Aim of the exercise: Find the line that contains "Where should I" in the entries below. Restate it and every line after it, word for word, with no pictures.

Extracted information:
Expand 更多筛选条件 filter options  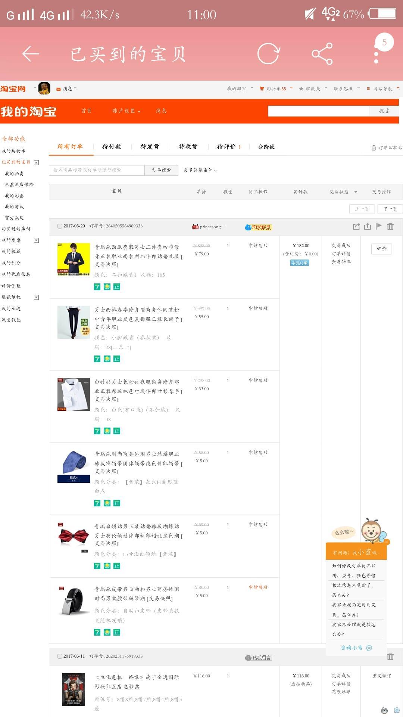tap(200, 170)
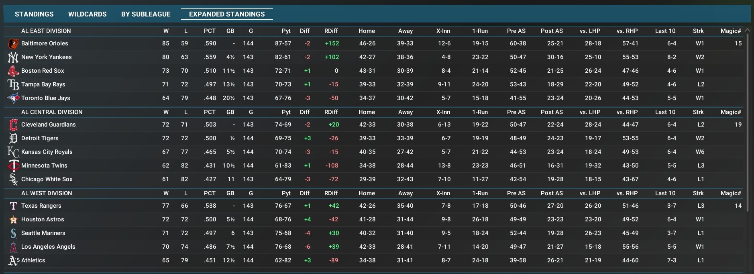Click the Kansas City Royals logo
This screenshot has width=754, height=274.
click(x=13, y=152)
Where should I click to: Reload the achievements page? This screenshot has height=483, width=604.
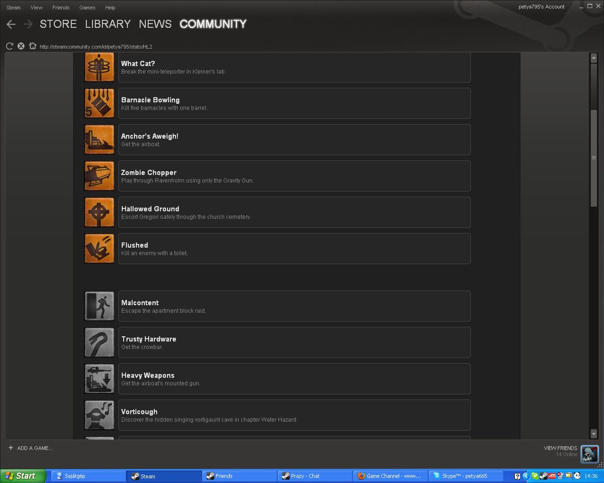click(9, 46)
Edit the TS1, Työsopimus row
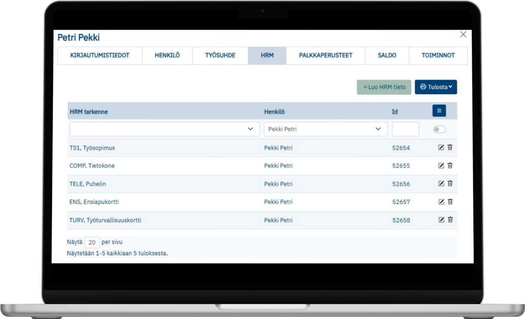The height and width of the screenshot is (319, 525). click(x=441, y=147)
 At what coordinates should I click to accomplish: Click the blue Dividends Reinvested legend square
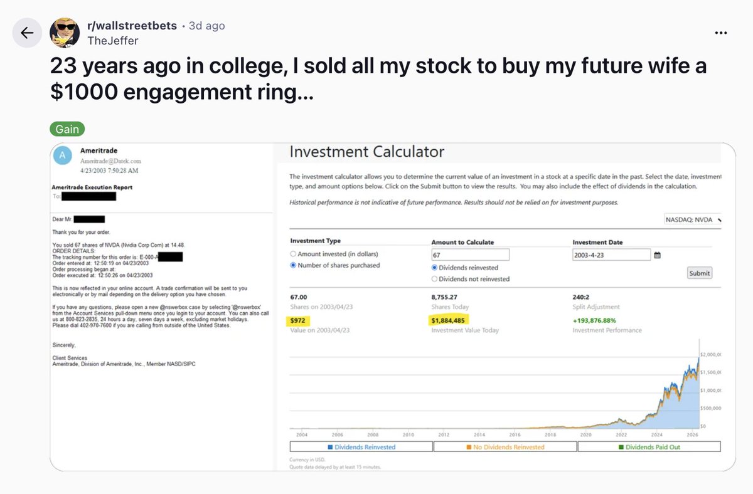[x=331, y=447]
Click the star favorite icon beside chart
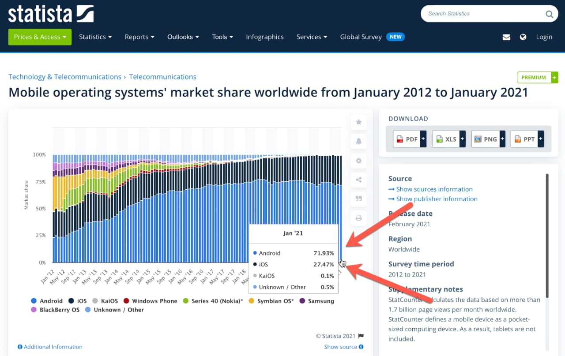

Answer to this problem:
Where should I click to: Reload the achievements page? This screenshot has height=483, width=604.
click(9, 46)
Edit the TS1, Työsopimus row
The height and width of the screenshot is (319, 525). click(x=441, y=147)
 At what coordinates should I click to accomplish: Click the blue Dividends Reinvested legend square
[x=331, y=447]
Click the star favorite icon beside chart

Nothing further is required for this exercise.